Work task: Could you please retype all of the records exactly, skipping any pictures?

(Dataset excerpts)
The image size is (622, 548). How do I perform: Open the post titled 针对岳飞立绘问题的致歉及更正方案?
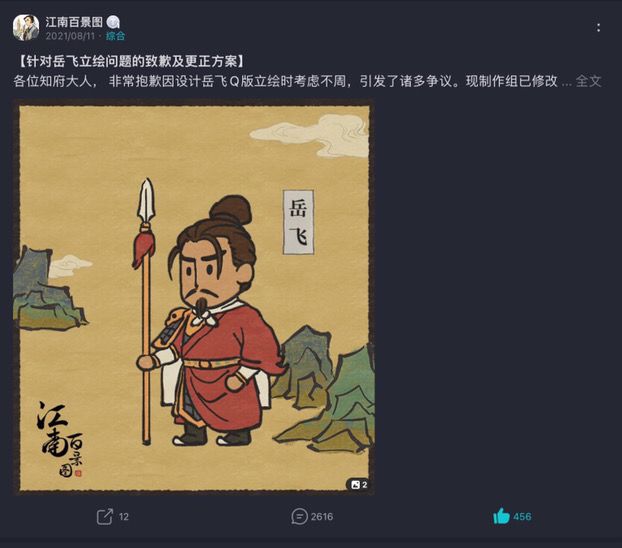coord(132,62)
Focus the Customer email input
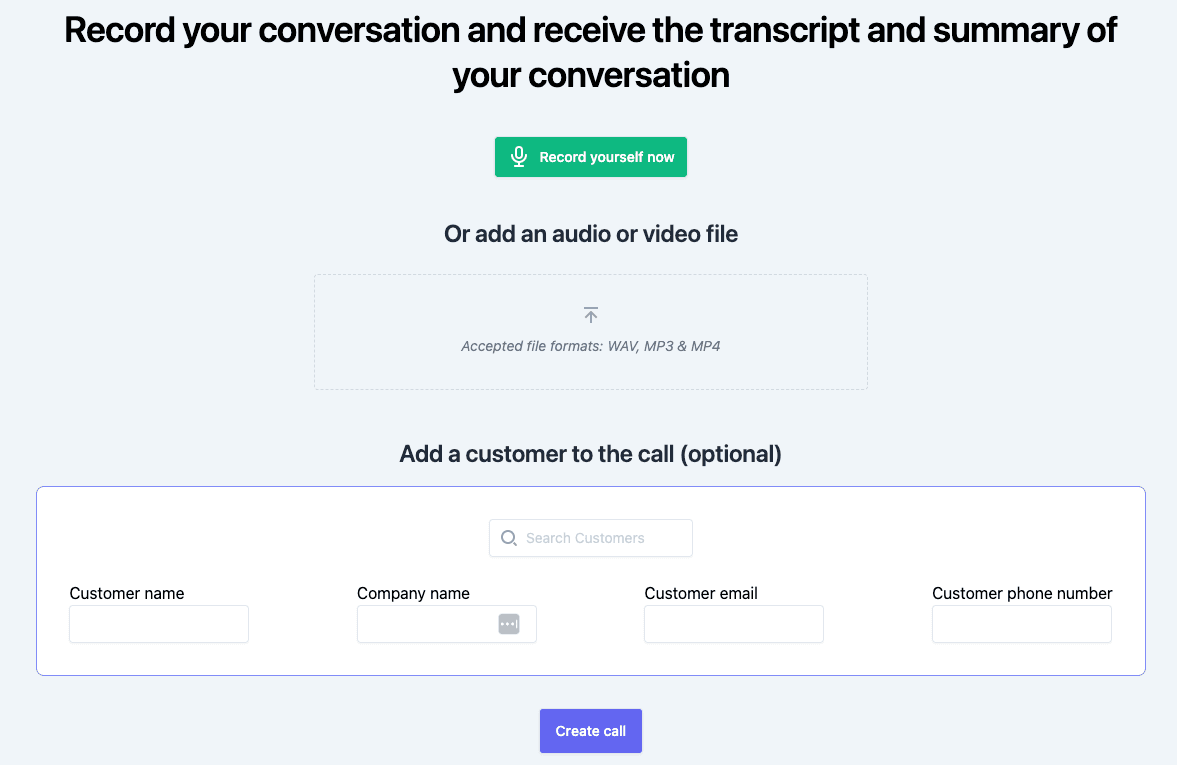The height and width of the screenshot is (765, 1177). 733,624
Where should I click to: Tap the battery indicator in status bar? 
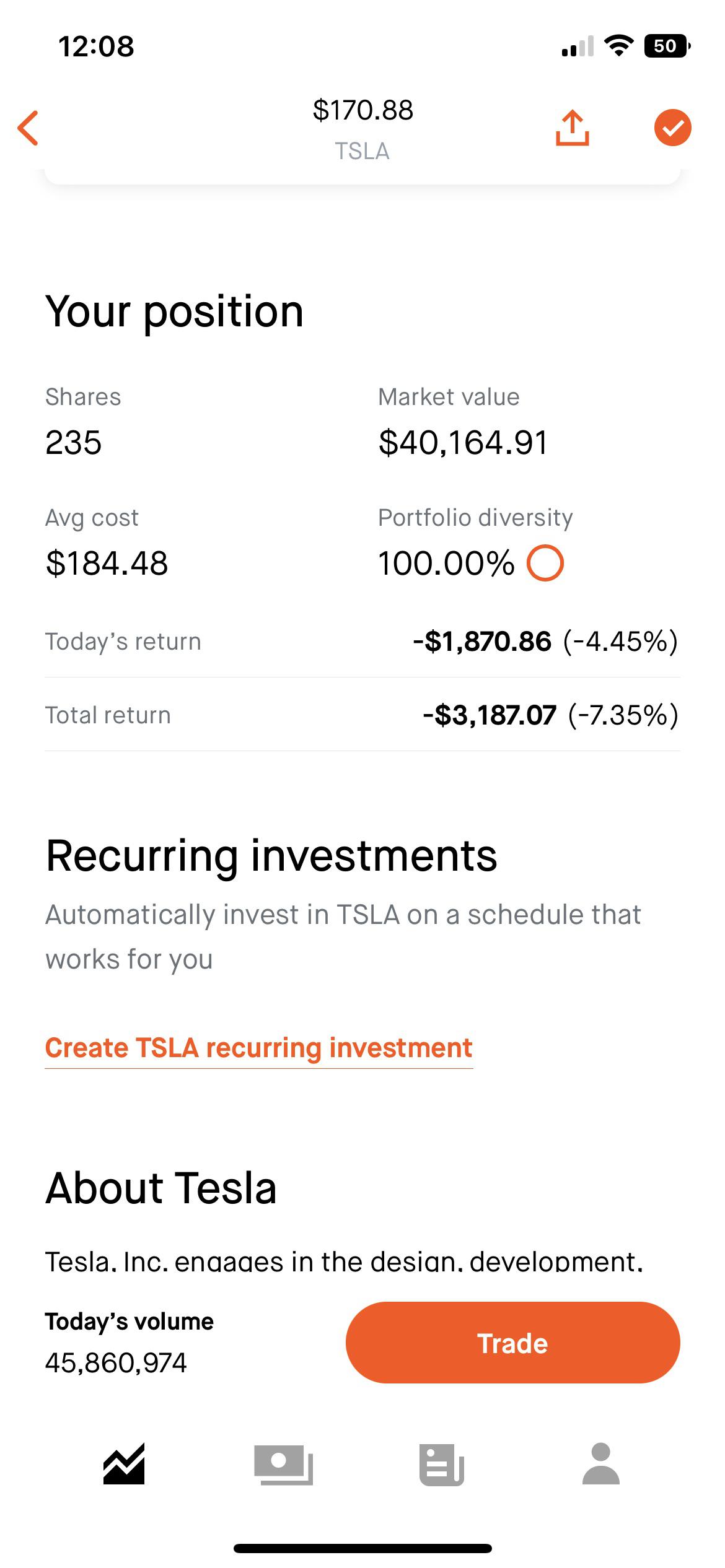pyautogui.click(x=666, y=46)
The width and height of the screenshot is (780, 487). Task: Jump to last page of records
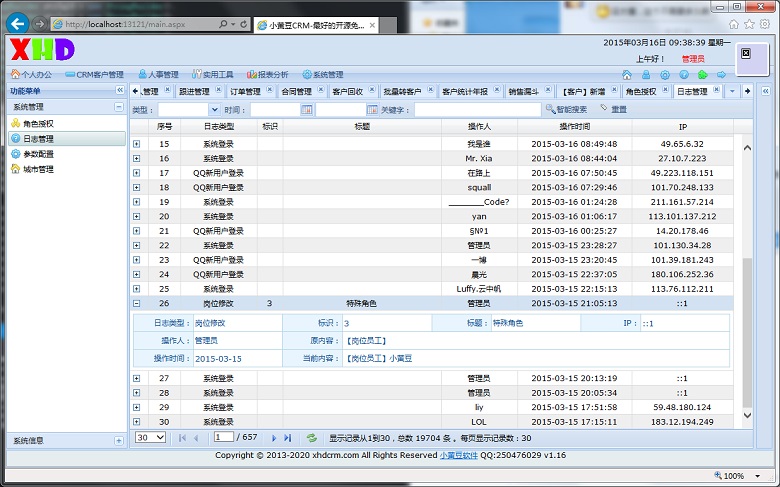[288, 438]
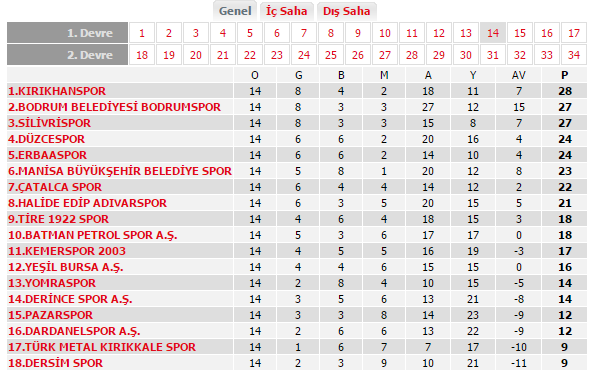594x379 pixels.
Task: Choose week 26 in 2. Devre
Action: coord(358,55)
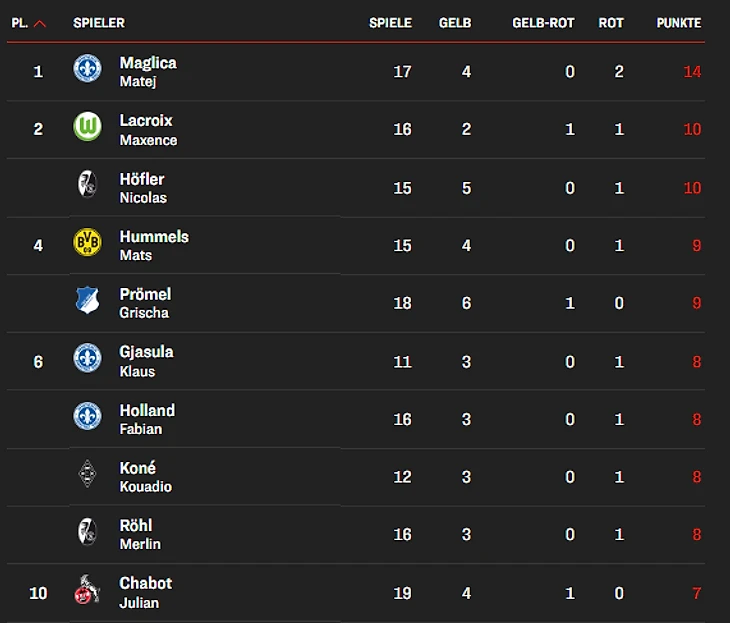Click Darmstadt club logo beside Holland
Viewport: 730px width, 623px height.
pos(88,417)
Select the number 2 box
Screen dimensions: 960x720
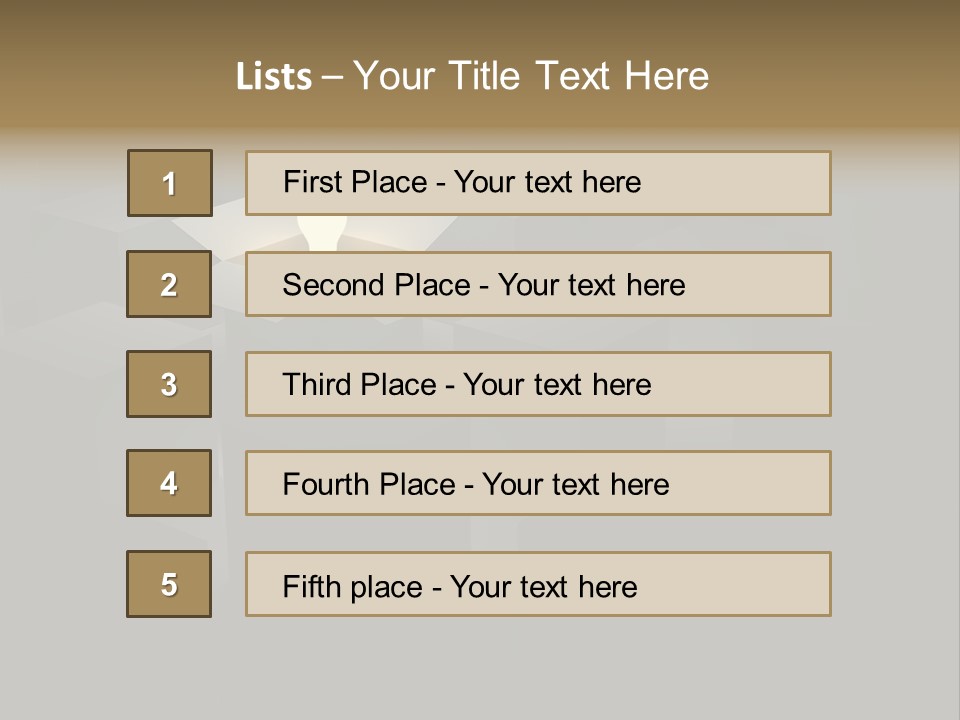tap(169, 284)
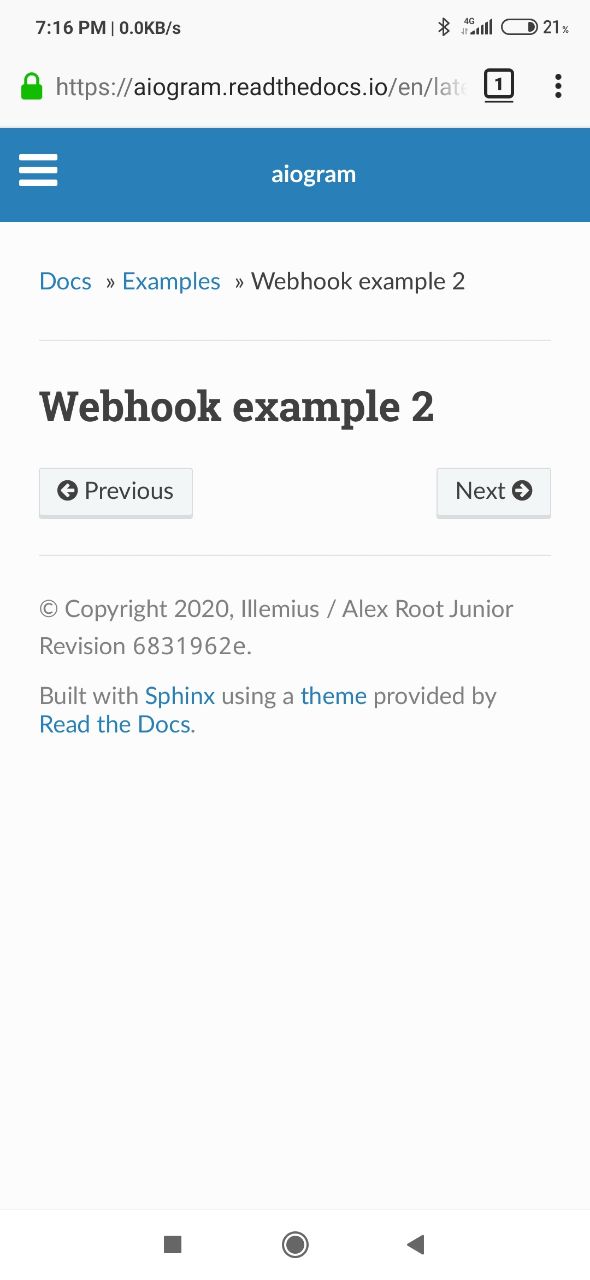This screenshot has height=1280, width=590.
Task: Open the browser three-dot overflow menu
Action: pyautogui.click(x=558, y=86)
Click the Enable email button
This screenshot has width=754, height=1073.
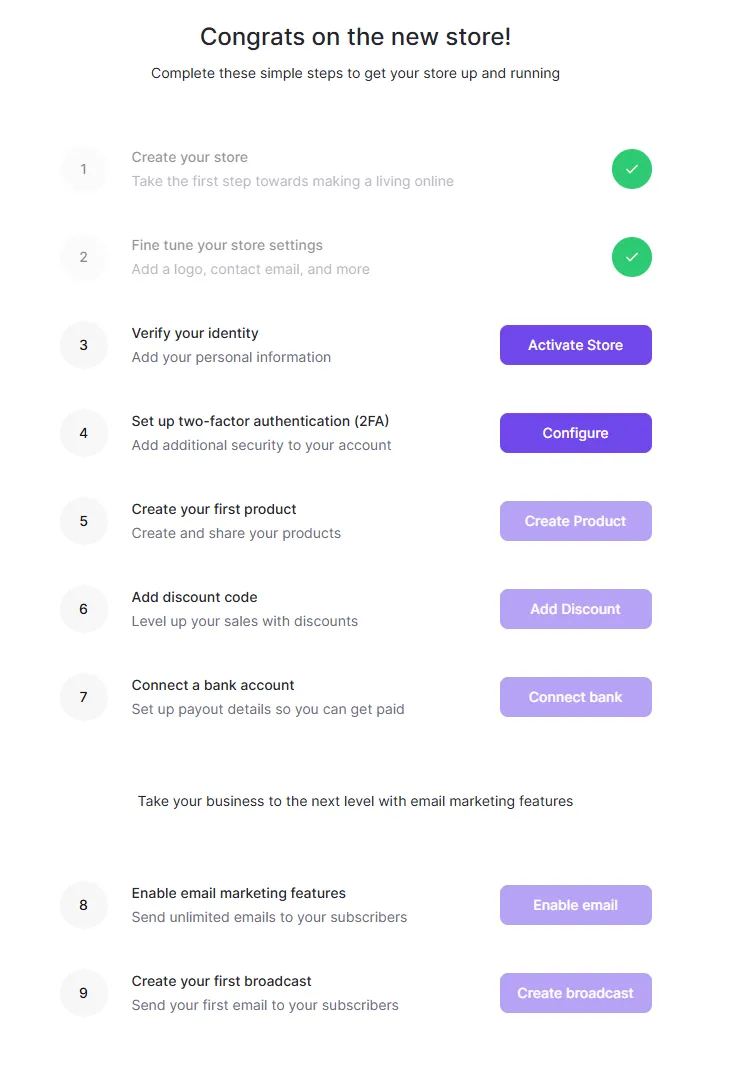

Response to this exercise:
The image size is (622, 548). How do I perform: Open the post titled 针对岳飞立绘问题的致歉及更正方案?
coord(132,62)
Focus the Customer email input
The height and width of the screenshot is (765, 1177). 733,624
Where should I click to: Tap the battery indicator in status bar? 
pyautogui.click(x=666, y=46)
The width and height of the screenshot is (780, 487). Task: Jump to last page of records
[288, 438]
594x379 pixels.
Task: Choose week 26 in 2. Devre
Action: coord(358,55)
Click Darmstadt club logo beside Holland
Viewport: 730px width, 623px height.
pos(88,417)
Select the number 2 box
Screen dimensions: 960x720
tap(169, 284)
This screenshot has height=1280, width=590.
Task: Open the browser three-dot overflow menu
Action: pyautogui.click(x=558, y=86)
Click the Enable email button
This screenshot has width=754, height=1073.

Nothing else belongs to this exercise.